4. Use Call Logs. A call log serves as an intake sheet for certain incoming calls. It provides consistency and makes sure all the correct questions are asked. It can serve as a decision tree for the receptionist to know what to do with the call next, based on the information collected. A call log should always end with the question, “Is there anything else I can do for you right now?” This alone will make your firm stand out as one of helpfulness and accessibility, versus one who stuck you immediately into voicemail.
5. Implement Call-Back Time. Attorneys and team members who receive a high volume of incoming phone calls should have a designated time each day to return calls. This allows the receptionist to set the expectation with the client that “Mr. Smith will return your call between 4 and 5 today – what number can you be reached at during that time?” Clients appreciate knowing when they will receive a call back. The receptionist can create a Call-Back List of names and phone numbers throughout the day to hand the attorney for the call-back time. (For a free Call-Back List template, email firstname.lastname@example.org.)
6. Define your protocol for interrupting others. Decide on what constitutes an “emergency phone call” and warrants a meeting being interrupted. Don’t make a new receptionist who has been there for a week decide what constitutes an emergency. Put your protocol in writing and add it to your phone procedures.
7. Create a binder of all upcoming firm-related events and information. Your receptionist should be aware of and have available any information on upcoming workshops, etc., necessary to be able to answer questions about location, timing, etc., rather than taking a message for someone else to call back. Every time you have to return a phone call you increase the possibility of losing the interest of the caller.
8. Train on your culture and value, not just what buttons to push on the phone. Your receptionist is speaking to your clients and therefore needs to know the culture of your firm and what clients hire you for. This allows the receptionist to speak in a similar tonality. Your receptionist should read every written piece of literature your firm has – brochures, website, client welcome letters, etc. It always surprises me how many people work for a company and haven’t read their marketing material. Clients read it – it’s what they hire you for – so your team should read it too! Have them highlight key words that you use and explain what they mean in the context of your firm. For example, if you use “trusted advisor,” “value-based planning” or “protection planning,” explain what those mean.
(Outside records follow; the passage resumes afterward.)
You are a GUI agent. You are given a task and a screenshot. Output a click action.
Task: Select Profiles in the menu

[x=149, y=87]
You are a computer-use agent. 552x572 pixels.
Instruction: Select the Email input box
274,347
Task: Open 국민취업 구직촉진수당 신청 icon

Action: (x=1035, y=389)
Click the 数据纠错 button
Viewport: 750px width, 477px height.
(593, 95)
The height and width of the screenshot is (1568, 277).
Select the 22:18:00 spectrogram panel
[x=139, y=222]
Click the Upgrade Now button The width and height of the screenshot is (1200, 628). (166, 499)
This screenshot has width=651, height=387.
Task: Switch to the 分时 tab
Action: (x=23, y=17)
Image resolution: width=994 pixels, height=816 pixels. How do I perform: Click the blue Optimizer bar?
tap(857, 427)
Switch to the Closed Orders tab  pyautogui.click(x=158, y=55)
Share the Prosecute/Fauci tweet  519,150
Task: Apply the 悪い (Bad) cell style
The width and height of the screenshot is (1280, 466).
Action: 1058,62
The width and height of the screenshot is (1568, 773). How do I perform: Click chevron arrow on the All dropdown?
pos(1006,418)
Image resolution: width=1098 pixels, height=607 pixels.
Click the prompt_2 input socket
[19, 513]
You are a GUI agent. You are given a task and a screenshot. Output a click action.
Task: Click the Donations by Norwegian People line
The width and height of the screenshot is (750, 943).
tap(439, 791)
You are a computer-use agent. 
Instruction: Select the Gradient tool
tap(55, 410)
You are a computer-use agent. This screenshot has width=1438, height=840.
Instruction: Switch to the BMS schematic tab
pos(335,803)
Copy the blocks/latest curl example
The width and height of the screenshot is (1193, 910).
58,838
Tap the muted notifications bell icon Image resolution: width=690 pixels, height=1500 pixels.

9. Have your new “Director of First Impressions” be accountable for capturing the systems. The receptionist may not be able to create these phone technique systems, but he/she can be the one to put pen to paper and capture each instruction and decision. During down time, when the phone isn’t ringing, have the receptionist type them up and organize them into a system.
Don’t underestimate the intentionality and time it takes to complete phone training. We all take phones and the role of “receptionist” for granted. This is the single best training tool for any team member. Trust the process and invest the time and patience into it now. It will produce powerful results by creating the right impression for your clients and referral sources.